Staff accreditation and training

A particular operational problem is how to deal with temporary staff and locums as they arrive on site to cover a shift.

Naturally, anonymous access to clinical applications cannot be allowed for a number of reasons. Primarily, we need to be sure that whoever is logged as looking at a record is indeed that person.

Users also have to be sure that their interventions have been recognised and that the actions of others have not somehow been registered in their name – for example through accounts being left logged-in or through password sharing.

We also need to know that whoever has access to a system is trained and understands how to operate it. However, a whole suite of clinical applications, including discharge summary, drug and pathology test orders, will take many hours to train fully.

For a locum session, there clearly is not enough time for this. Therefore, we are back in that world of compromise.

Matching one to the other

There is clearly a trade-off between the risk posed by users who are not “fully” trained, and the risk of them not being able to do their job at all because they cannot access a system because they lack the “full” training.

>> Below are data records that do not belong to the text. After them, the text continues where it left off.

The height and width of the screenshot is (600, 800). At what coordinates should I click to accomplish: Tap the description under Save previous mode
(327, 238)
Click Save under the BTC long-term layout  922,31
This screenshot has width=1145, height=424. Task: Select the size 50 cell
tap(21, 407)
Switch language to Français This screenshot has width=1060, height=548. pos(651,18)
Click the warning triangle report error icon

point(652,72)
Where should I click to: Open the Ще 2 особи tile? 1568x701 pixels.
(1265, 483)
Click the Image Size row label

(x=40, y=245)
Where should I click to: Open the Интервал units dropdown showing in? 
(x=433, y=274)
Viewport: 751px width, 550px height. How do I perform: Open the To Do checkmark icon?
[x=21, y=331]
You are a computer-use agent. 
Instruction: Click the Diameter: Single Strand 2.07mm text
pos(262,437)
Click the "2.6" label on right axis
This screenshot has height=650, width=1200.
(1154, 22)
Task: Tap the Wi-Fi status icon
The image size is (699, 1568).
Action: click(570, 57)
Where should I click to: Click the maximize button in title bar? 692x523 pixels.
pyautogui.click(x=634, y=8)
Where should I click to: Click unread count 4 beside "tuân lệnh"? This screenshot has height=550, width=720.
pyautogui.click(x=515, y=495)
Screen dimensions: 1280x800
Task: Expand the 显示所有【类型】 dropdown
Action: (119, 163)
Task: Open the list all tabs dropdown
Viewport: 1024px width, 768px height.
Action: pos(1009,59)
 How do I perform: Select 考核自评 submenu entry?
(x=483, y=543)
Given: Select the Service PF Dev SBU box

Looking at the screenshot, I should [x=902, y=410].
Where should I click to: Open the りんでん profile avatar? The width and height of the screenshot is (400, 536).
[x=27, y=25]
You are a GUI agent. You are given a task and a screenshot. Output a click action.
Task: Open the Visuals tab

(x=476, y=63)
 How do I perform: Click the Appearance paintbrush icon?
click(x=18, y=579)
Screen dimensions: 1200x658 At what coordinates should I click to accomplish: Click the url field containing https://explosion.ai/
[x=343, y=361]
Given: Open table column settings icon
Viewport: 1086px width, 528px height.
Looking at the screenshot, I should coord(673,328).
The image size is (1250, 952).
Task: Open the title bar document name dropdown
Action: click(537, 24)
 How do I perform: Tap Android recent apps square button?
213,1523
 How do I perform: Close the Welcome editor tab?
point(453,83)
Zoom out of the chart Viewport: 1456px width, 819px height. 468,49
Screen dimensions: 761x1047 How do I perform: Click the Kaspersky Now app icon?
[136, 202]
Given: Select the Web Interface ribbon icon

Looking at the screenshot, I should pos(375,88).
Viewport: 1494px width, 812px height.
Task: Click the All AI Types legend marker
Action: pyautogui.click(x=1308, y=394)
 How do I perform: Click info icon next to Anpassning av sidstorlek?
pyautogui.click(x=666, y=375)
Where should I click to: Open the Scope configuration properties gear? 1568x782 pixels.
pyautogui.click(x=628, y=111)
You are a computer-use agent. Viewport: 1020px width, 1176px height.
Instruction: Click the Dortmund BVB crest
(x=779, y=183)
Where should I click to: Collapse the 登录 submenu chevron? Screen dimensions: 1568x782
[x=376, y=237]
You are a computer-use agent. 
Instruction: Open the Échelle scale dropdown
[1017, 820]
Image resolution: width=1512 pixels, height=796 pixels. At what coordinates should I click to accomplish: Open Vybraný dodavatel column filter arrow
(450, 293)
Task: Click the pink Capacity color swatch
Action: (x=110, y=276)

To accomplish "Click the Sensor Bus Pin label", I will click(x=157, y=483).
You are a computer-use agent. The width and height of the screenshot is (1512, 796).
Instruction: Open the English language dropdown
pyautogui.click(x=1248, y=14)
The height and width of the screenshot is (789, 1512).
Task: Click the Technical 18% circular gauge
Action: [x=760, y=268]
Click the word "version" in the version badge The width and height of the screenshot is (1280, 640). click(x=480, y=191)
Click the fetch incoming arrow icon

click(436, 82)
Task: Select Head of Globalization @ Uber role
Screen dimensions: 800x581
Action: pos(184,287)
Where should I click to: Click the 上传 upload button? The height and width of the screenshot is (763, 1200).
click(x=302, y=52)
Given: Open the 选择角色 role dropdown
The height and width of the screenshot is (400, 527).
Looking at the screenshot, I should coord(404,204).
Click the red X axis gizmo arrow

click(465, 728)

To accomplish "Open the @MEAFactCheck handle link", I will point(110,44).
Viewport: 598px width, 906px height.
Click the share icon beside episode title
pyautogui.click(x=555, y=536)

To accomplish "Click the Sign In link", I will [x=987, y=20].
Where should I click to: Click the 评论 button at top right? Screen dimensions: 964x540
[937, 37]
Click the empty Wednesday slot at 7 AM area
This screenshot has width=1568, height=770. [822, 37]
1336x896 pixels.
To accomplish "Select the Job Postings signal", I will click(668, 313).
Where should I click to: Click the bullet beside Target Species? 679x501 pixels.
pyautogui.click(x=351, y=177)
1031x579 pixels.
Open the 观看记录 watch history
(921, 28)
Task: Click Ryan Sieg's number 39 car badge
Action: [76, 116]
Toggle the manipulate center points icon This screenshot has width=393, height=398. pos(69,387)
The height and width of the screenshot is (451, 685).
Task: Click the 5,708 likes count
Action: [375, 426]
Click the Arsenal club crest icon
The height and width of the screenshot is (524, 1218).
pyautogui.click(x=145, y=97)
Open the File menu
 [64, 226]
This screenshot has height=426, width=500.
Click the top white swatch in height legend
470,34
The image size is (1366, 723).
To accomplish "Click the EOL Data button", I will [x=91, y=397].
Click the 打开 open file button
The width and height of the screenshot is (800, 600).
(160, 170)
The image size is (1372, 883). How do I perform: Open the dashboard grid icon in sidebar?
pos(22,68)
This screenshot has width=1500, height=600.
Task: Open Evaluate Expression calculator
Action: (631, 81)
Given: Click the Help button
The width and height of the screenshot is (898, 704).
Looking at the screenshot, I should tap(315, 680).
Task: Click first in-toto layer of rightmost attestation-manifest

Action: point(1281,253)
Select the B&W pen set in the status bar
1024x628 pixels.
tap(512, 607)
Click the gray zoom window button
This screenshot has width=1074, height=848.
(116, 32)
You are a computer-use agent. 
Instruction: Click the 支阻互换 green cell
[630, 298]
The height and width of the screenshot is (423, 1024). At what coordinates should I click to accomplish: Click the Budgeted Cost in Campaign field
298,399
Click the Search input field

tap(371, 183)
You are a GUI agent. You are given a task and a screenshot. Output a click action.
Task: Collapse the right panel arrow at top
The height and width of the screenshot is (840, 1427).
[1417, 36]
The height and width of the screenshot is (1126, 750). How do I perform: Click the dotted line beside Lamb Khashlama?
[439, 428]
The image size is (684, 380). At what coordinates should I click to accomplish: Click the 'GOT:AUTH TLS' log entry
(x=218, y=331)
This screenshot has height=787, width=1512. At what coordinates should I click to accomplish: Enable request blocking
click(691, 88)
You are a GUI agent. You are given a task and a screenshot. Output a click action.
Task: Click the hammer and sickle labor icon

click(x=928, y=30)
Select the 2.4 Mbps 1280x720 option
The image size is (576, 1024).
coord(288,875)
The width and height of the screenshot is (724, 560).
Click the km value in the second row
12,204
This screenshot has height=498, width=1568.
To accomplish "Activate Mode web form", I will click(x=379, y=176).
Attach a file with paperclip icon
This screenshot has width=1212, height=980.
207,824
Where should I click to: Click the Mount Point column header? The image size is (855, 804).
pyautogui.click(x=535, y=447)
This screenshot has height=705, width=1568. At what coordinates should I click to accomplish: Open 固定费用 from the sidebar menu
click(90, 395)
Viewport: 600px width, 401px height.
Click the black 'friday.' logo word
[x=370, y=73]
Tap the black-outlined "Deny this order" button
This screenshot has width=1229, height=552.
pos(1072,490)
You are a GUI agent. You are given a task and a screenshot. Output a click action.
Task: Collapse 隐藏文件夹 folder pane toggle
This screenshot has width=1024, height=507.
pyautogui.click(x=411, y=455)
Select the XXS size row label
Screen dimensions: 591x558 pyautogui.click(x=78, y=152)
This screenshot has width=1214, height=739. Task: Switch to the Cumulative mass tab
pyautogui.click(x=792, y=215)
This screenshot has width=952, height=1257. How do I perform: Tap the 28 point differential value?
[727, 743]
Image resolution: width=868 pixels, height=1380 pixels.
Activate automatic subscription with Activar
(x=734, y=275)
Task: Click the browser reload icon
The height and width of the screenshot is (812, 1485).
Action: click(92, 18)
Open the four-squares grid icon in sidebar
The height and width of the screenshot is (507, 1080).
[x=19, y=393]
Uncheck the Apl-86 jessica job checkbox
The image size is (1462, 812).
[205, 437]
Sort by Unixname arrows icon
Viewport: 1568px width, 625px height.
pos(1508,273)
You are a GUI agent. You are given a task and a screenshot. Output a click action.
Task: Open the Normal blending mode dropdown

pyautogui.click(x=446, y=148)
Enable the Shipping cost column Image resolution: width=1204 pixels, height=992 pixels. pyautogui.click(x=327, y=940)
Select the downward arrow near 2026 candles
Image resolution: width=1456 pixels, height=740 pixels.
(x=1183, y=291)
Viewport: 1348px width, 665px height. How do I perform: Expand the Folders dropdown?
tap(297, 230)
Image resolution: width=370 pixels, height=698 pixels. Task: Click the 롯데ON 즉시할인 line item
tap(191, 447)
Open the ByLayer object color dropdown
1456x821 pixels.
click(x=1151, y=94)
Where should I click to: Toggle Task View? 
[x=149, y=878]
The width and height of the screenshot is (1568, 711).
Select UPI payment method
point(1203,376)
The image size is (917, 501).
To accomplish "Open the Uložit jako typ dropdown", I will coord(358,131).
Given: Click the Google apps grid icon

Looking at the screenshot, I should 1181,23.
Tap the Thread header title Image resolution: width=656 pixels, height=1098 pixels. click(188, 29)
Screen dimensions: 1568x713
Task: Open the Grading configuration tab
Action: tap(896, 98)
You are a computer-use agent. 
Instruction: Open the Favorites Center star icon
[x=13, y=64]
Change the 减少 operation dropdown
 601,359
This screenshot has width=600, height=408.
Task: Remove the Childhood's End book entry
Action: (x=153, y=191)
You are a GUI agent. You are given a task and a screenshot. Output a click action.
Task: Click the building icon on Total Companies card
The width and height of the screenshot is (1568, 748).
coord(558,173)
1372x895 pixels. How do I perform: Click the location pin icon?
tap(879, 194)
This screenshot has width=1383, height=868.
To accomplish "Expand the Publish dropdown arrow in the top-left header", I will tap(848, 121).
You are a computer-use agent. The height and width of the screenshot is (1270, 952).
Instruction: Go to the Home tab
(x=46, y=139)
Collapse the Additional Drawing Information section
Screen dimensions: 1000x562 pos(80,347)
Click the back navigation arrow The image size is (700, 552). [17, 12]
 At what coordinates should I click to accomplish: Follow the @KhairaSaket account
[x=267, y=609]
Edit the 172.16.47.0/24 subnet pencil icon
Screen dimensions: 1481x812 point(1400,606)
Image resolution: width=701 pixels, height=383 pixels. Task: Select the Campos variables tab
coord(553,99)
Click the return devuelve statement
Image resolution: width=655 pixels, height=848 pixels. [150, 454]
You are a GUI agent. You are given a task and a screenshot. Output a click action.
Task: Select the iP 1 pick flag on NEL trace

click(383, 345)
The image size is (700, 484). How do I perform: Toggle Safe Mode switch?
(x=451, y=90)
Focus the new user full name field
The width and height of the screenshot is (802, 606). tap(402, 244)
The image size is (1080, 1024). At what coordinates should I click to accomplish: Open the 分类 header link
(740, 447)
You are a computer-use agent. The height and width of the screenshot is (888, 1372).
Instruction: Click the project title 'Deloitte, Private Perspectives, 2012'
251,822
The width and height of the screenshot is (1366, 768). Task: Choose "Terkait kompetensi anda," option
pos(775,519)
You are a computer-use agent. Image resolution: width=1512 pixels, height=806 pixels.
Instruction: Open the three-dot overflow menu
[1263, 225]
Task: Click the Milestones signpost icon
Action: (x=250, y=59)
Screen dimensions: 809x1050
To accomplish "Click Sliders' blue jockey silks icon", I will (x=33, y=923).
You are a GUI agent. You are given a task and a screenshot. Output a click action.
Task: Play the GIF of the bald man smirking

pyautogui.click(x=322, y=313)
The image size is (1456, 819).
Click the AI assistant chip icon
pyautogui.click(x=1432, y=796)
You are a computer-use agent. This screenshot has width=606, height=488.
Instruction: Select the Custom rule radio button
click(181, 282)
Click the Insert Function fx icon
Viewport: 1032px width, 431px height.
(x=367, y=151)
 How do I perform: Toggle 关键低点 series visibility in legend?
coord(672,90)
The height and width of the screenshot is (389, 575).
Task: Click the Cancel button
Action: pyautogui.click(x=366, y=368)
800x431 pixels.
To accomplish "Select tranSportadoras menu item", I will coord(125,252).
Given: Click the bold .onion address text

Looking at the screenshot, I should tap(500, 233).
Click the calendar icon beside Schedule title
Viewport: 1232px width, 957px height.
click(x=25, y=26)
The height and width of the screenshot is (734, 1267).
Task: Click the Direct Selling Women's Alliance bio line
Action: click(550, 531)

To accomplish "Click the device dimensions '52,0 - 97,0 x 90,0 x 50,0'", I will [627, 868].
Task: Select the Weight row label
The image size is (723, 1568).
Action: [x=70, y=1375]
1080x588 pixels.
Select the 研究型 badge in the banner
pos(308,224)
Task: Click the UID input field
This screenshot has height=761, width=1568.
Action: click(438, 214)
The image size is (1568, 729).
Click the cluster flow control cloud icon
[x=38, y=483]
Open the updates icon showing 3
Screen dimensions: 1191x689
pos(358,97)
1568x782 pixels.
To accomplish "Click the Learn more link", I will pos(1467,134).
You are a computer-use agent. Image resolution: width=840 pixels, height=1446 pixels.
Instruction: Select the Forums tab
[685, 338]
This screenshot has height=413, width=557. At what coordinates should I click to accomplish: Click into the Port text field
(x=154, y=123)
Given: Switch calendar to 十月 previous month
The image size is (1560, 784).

We regard the primary risk as a potential lack of staff on the wards, so we do not believe it is possible to say “you are not allowed to work on there if you are not fully trained in the IT systems.”

Even if we did, it would become inevitable that local needs would push some users into logging-in and leaving their sessions open for others to use, or into sharing their passwords.

The team at Southampton has therefore been considering what level of expertise you really need in a system in order to use it at all, and whether there are associated access permissions for a particular module or level of training.

The learning associated with different modules will, of course, be e-learning and be available on the internet wherever possible.

The trickier issue is the levels of access available in any system, as these do not always present themselves in the ways you would wish to set up users.

For instance, at a very basic level there is an option to ‘view only’ (note this is not a specific reference to the e-prescribing system that we use, which is JAC, but a wider comment on the levels we can grant users of our various systems).

This would enable a user to inform themselves; but in many cases, ‘view only’ access would not be enough to enable them to perform their role.

We do have e-learning modules for e-prescribing, and it has been agreed with our nursing agencies that all agency staff will complete their training – which is available on the internet, outside the trust – prior to starting a shift.

This has worked well. However, the approach has not been so successful with locum doctors. With the best will in the world, we still end up with people arriving to work that we have not seen before.

Therefore, there will always be an element of local training with any system, and we’ve found that locum doctors will tend to need to complete this once they are at the trust.

No easy solutions

Now, it will be easy for those who have never done any of this – or only done it in a small way – to say that we just need to sort ourselves out; we need to recognise the support in the business case, or whatever.

But these are real, practical issues that those who are embarking on e-prescribing and similar projects will have to confront at the grass roots level.

There is no utopian “know all, train all” support available; and even if money were no object this would still be difficult.

When I was a kid, I used to watch Joe 90, and he had a machine that he could sit in it for a minute and come out as a fighter pilot [or a doctor ?].

What we need is one of those, really. But for now, we are going to have to do the usual things – recognise the problem, analyse and scope it, perform risk analysis and options appraisal, and come out with a somewhat imperfect best fit.


Adrian Byrne

Adrian – Ade – Byrne is director of IM&T at University Hospital Southampton NHS Foundation Trust which, he says, has been working on its IT environment for 15 years.

On his LinkedIn profile, he says its aim is to “build an electronic patient record with full decision support, sharing data across disparate, so-called best of breed systems.” The trust is also developing a patient record and services, built on Microsoft HealthVault.